Dr.~RTL: Autonomous Agentic RTL Optimization through Tool-Grounded Self-Improvement
Recent advances in large language models (LLMs) have sparked growing interest in automatic RTL optimization for better performance, power, and area (PPA). However, existing methods are still far from realistic RTL optimization. Their evaluation settings are often unrealistic: they are tested on manually degraded, small-scale RTL designs and rely on weak open-source tools. Their optimization methods are also limited, relying on coarse design-level feedback and simple pre-defined rewriting rules. To address these limitations, we present Dr. RTL, an agentic framework for RTL timing optimization in a realistic evaluation environment, with continual self-improvement through reusable optimization skills. We establish a realistic evaluation setting with more challenging RTL designs and an industrial EDA workflow. Within this setting, Dr. RTL performs closed-loop optimization through a multi-agent framework for critical-path analysis, parallel RTL rewriting, and tool-based evaluation. We further introduce group-relative skill learning, which compares parallel RTL rewrites and distills the optimization experience into an interpretable skill library. Currently, this library contains 47 pattern--strategy entries for cross-design reuse to improve PPA and accelerate convergence, and it can continue evolving over time. Evaluated on 20 real-world RTL designs, Dr.
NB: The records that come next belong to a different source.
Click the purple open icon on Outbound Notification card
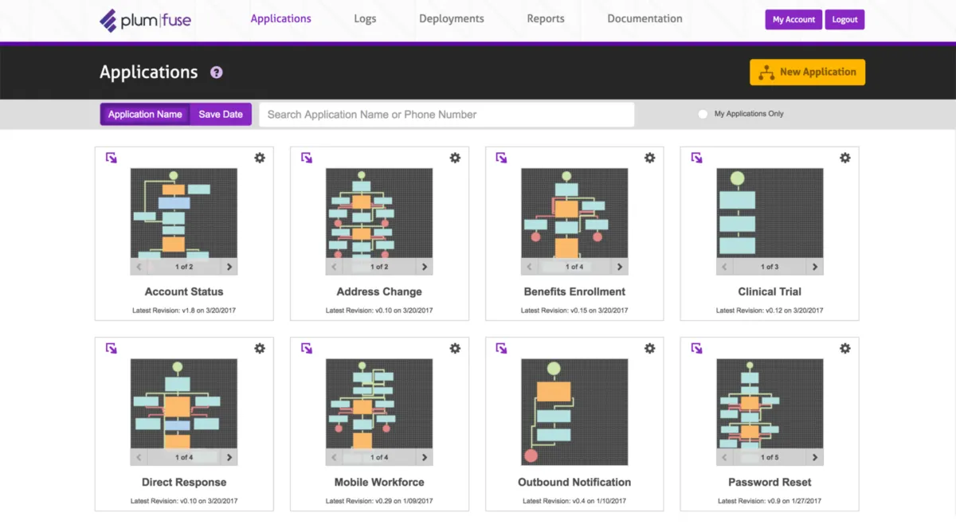Viewport: 956px width, 524px height. tap(501, 348)
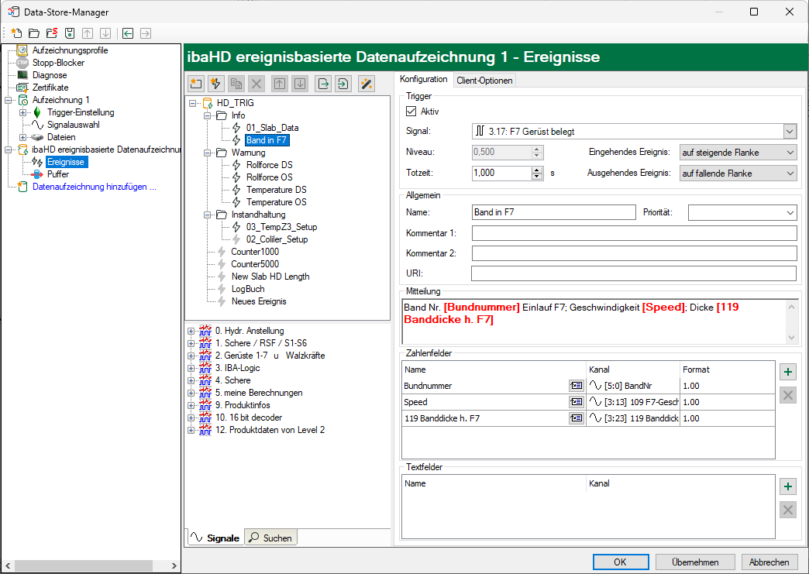
Task: Click the event wizard wand icon
Action: [367, 84]
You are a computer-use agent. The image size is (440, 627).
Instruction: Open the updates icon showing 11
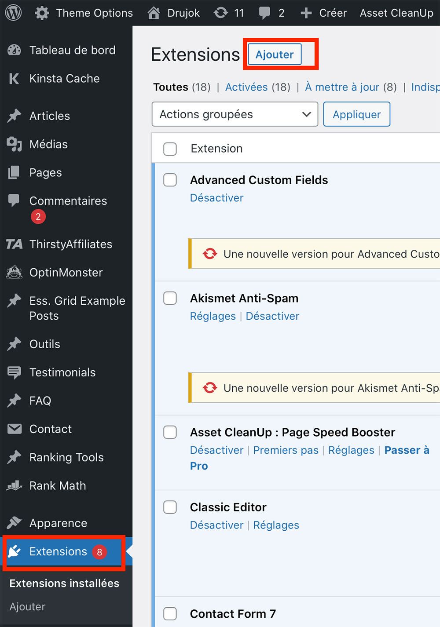coord(220,13)
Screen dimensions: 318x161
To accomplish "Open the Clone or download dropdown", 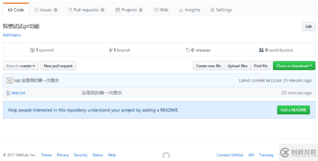I will click(294, 66).
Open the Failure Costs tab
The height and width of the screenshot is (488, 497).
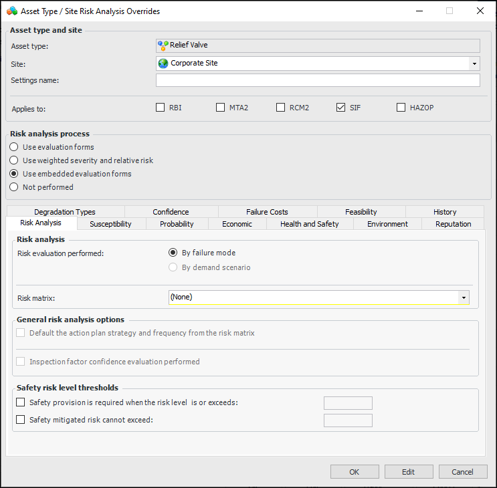pyautogui.click(x=267, y=212)
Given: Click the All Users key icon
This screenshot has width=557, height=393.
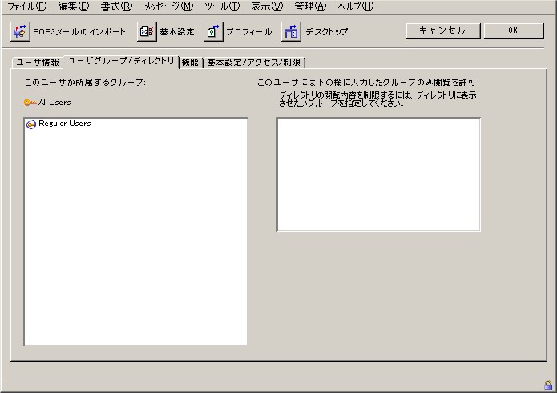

RTL achieves average WNS/TNS improvements of 21\%/17\% with a 6\% area reduction over the industry-leading commercial synthesis tool.
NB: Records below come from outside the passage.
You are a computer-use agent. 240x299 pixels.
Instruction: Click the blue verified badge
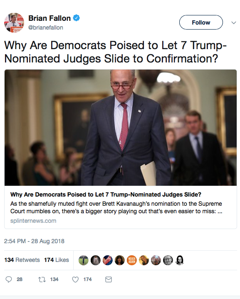coord(77,18)
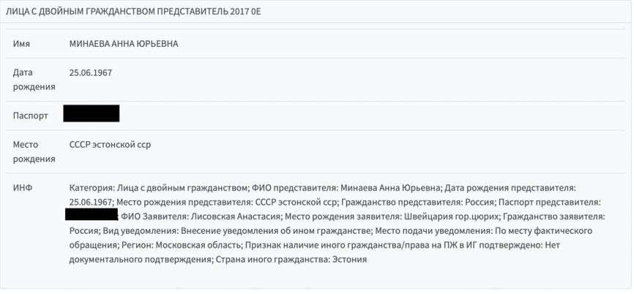
Task: Select the Паспорт field label
Action: click(30, 116)
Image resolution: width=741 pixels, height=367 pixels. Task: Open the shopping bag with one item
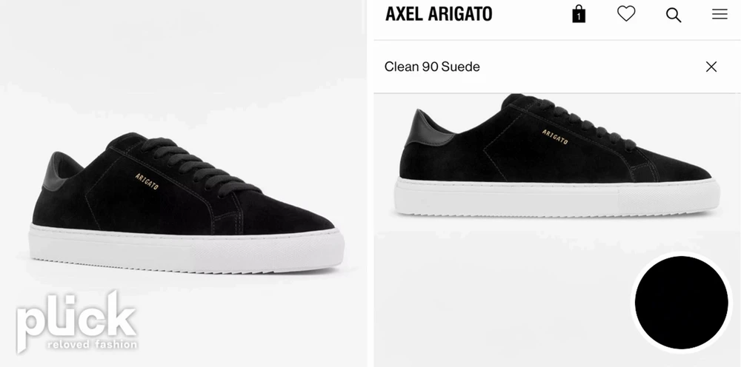coord(579,14)
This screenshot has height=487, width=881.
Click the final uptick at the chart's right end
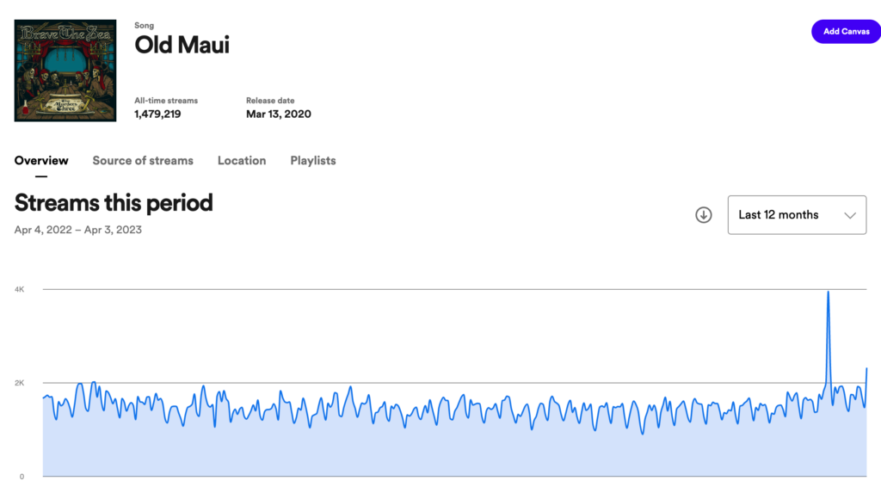tap(866, 370)
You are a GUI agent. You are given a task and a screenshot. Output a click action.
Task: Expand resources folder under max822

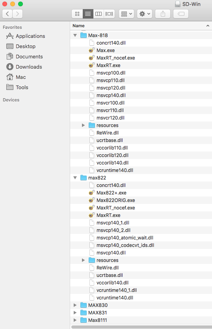coord(83,260)
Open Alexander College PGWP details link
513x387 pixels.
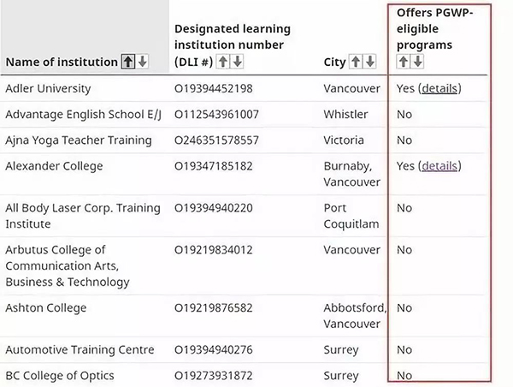(x=439, y=166)
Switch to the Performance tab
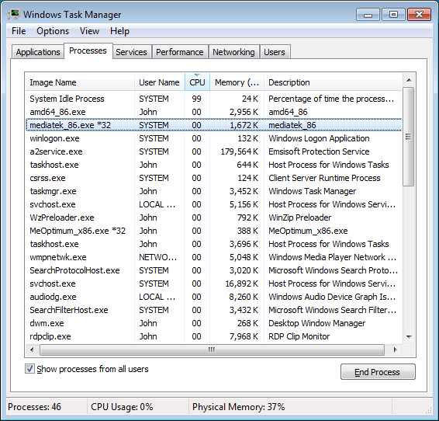Screen dimensions: 439x421 [x=180, y=52]
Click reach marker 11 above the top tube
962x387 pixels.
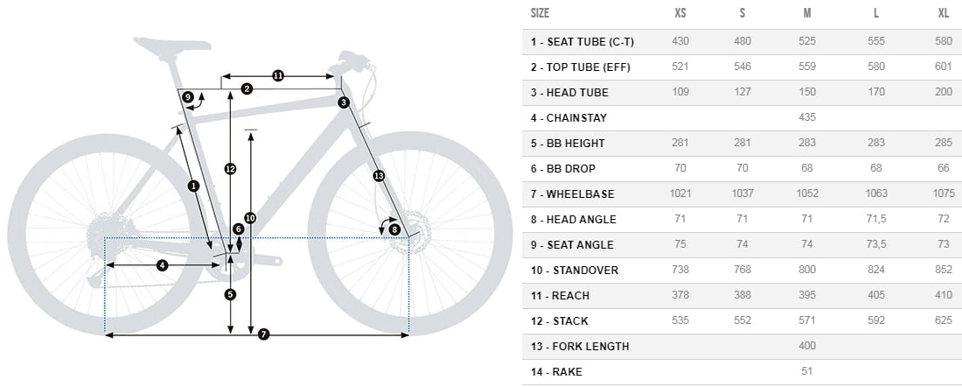coord(278,76)
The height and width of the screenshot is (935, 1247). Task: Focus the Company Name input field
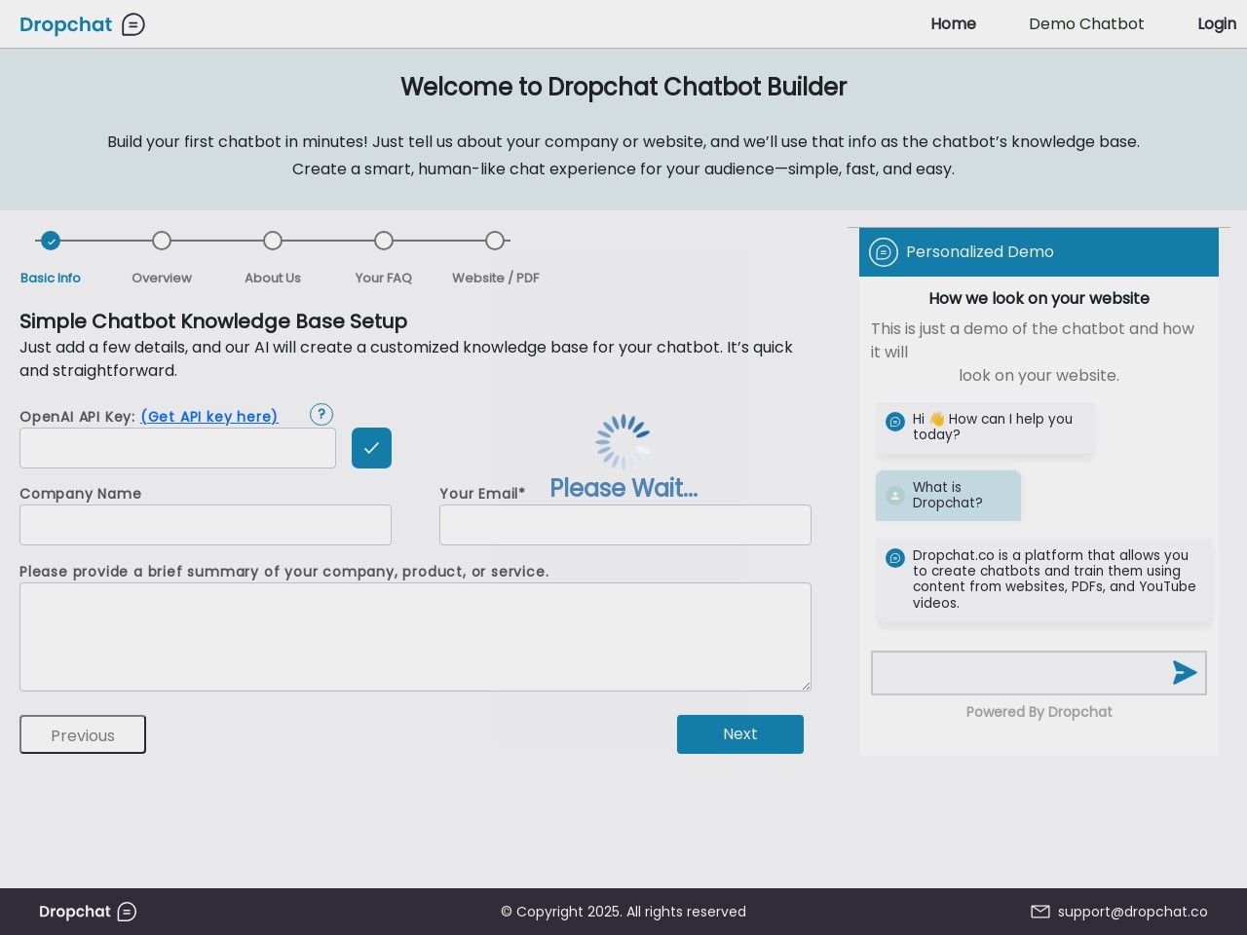(206, 525)
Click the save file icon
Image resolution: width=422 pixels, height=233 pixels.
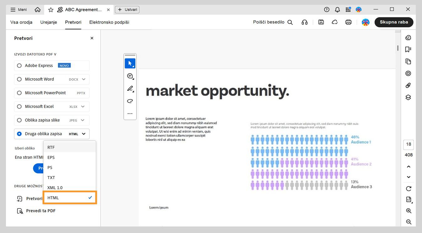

A New Benchmark for the Appropriate Evaluation of RTL Code Optimization
The rapid progress of artificial intelligence increasingly relies on efficient integrated circuit (IC) design. Recent studies have explored the use of large language models (LLMs) for generating Register Transfer Level (RTL) code, but existing benchmarks mainly evaluate syntactic correctness rather than optimization quality in terms of power, performance, and area (PPA). This work introduces RTL-OPT, a benchmark for assessing the capability of LLMs in RTL optimization. RTL-OPT contains 36 handcrafted digital designs that cover diverse implementation categories including combinational logic, pipelined datapaths, finite state machines, and memory interfaces. Each task provides a pair of RTL codes, a suboptimal version and a human-optimized reference that reflects industry-proven optimization patterns not captured by conventional synthesis tools. Furthermore, RTL-OPT integrates an automated evaluation framework to verify functional correctness and quantify PPA improvements, enabling standardized and meaningful assessment of generative models for hardware design optimization.